Hacker News new | ask | show | jobs
Go Data Structures (2009) (research.swtch.com)
72 points by zachorr 4594 days ago
4 comments

>As an aside, there is a well-known gotcha in Java and other languages that when you slice a string to save a small piece, the reference to the original keeps the entire original string in memory even though only a small amount is still needed. Go has this gotcha too.

That is no longer the case in Java. String.substring() now makes a copy. I think it doesn't matter much which of the two approaches a language takes as long as everybody knows it. This needs to be in the language spec and can't be an implementation issue.

for historical note, this change was made in may 2012 Java 7u6
That's kind of a big deal for a point release...
Still, it is a change that could dramatically affect the behavior of some programs. A program that takes many references to one string might consume a lot of memory when those references become copies.
Here's more nitty-gritty from Oracle: http://mail.openjdk.java.net/pipermail/core-libs-dev/2012-Ma...

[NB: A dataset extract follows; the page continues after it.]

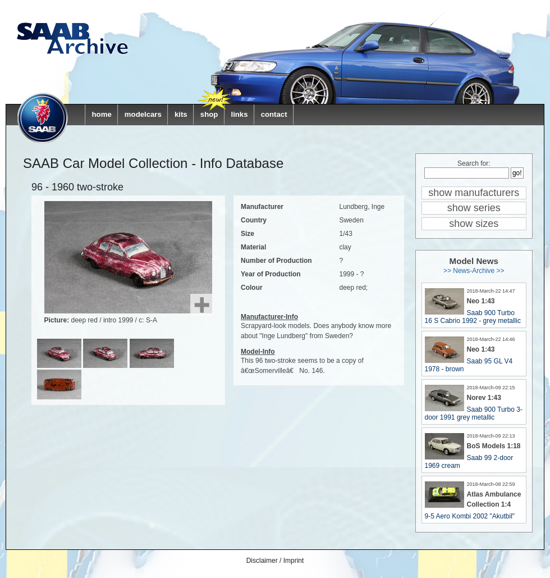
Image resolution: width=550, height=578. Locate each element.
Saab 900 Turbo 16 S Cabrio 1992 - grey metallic (473, 317)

If I'm following, a Java string used to be a []char and offset/count ints, and this change let them drop those ints. You saved RAM if you had a lot of little strings, but paid for extra copying if you took lots of substrings.

Go slices/strings don't have a pointer to the "original" backing array, just a pointer to the first byte in this (sub)string. It doesn't need extra fields to do substrings by reference.

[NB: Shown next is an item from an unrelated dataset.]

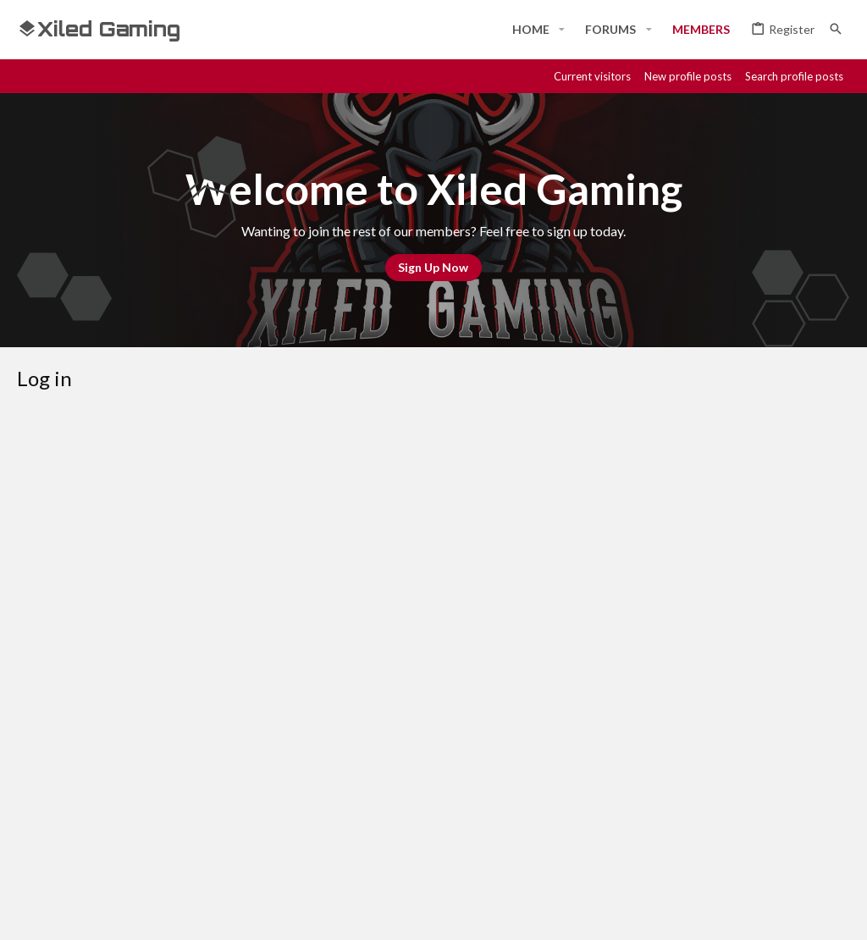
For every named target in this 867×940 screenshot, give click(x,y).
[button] (561, 29)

I think part of the technical reason for the different string headers is that the Java designers didn't want their GC to have to handle "internal pointers" into strings/objects (maybe for performance reasons?), whereas the Go designers decided to support 'em (maybe to support more C-like code in Go?).

Go does not support internal pointers into strings. You have to use slicing for that.
Note that this is from 2009. Although the main details have not changed, the int type is more commonly 64 bits now (since 64 bit architectures are much more common)
Do you know what version that happens in? I tested on my 32 and 64 bit platforms with golang 1.1 and a static definition of an integer results in type int (which is explicitly 32 bit)

  package main
  import "fmt"
  import "reflect"
  func main() {
      i := 3
      z := reflect.ValueOf(i)
      fmt.Printf("%s\n", z.Kind()) 
  }
  // $./test
  // int
  // $
It's my understanding that this intentional and won't change, only explicit declarations of int64 are 64-bit.
It is implementation-specific (from the spec:)

There is also a set of predeclared numeric types with implementation-specific sizes:

uint either 32 or 64 bits

int same size as uint

uintptr an unsigned integer large enough to store the uninterpreted bits of a pointer value

The size of int on 64-bit systems was increased to 64 bits as of Go 1.1: http://golang.org/doc/go1.1#int
Cool, thanks for the clarification, this makes sense!
i := 3 means declare i to be an "int", which is the default numeric type. The size of that int will vary from platform to platform. See http://golang.org/ref/spec#Numeric_types
Awesome, thanks!
I wish there were a way to create custom data structures without casting to and from interface{} all the time. Heck, it would already help if there were a shorthand for interface{}, like "any" or something.
The usual pattern is to use a type that requires the thing you pass in to have methods that you use for the data structure, like sort.Interface[1]. It's faster, safer, and better than using interface{}.

As for shorthand, behold!

    type any interface{}
[1]: http://golang.org/pkg/sort/#Interface
That introduces a new named type though, i.e., the "any" in your package is different from the "any" in mine, which is not what I want.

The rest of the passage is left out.